One senior member of Momentum, the group set up to promote the ‘Corbynite’ agenda, told us that the adulation of the crowds of loyal ‘Corbynites’ that the Labour leader regularly addresses is essential to his power, their almost orgiastic passion for his wisdom generating the energy he needs to fully charge up his powers. “It’s what those ‘Blairite’ traditionalists just don’t understand – it’s got nothing to do with winning votes!” the official, who wished to remain anonymous, told The Sleaze. “A Labour victory under Jeremy will be fuelled by the love of his supporters! Why else do you think we’re called Momentum? All those rallies full of students naive do-gooders worshipping Jeremy they organise are reinforcing his power, giving, quite literally, momentum to his inevitable victory!”

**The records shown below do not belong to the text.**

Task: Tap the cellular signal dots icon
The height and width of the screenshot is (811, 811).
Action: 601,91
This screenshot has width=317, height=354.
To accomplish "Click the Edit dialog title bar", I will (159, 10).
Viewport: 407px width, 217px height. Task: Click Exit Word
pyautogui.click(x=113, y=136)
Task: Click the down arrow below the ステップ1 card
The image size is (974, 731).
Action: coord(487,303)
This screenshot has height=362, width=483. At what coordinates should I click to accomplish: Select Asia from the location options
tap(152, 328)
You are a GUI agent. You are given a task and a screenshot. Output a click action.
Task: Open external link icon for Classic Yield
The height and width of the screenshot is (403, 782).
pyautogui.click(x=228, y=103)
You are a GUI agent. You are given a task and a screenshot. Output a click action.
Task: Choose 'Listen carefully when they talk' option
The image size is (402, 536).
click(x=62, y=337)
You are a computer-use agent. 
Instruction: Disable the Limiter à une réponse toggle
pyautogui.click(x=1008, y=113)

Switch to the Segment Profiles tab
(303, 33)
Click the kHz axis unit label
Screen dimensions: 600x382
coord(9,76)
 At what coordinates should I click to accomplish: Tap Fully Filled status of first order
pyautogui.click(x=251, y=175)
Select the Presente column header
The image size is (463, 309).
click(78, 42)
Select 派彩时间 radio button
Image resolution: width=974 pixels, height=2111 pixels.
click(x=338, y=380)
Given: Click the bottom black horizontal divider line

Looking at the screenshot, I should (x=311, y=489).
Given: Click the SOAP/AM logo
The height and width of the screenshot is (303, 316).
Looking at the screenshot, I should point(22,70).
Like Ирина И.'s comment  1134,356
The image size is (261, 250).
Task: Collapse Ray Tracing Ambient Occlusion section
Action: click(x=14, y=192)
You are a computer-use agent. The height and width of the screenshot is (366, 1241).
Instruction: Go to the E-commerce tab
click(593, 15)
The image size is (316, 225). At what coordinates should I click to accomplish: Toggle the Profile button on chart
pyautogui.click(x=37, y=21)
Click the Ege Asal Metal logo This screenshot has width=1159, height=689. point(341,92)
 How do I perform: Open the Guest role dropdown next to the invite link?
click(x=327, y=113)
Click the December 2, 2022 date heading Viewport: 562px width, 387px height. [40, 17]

During our time at the conference, it seemed that any questions about perceived deficiencies in Corbyn’s leadership were always answered by his supporters by referring to his ‘power’. “We don’t need detailed policies!” Adele Frukeston told us, for instance, when the issue of Corbyn’s lack of credible policies was raised. “When the time comes, Jeremy will provide, just as he has always done!” This simple faith in Corbyn amongst his supporters seems to extend to practical matters of how his vision of socialism is to implemented. “I know that the Tories and the ‘Blairites’ like to ask how he’s going to pay for all the stuff he’s promising, but that’s completely irrelevant, “ Marjorie Bubes explained. “I’m sure that the first thing he’ll do when he ascends to power is appear on TV with a ‘Filet of Fish’ in one hand and a carton of fries in the other and use them to feed the hungry of Britain. Once he’s done that, I’m sure that he’ll provide for the homeless in a similar way, with five bricks and a roofing tile.”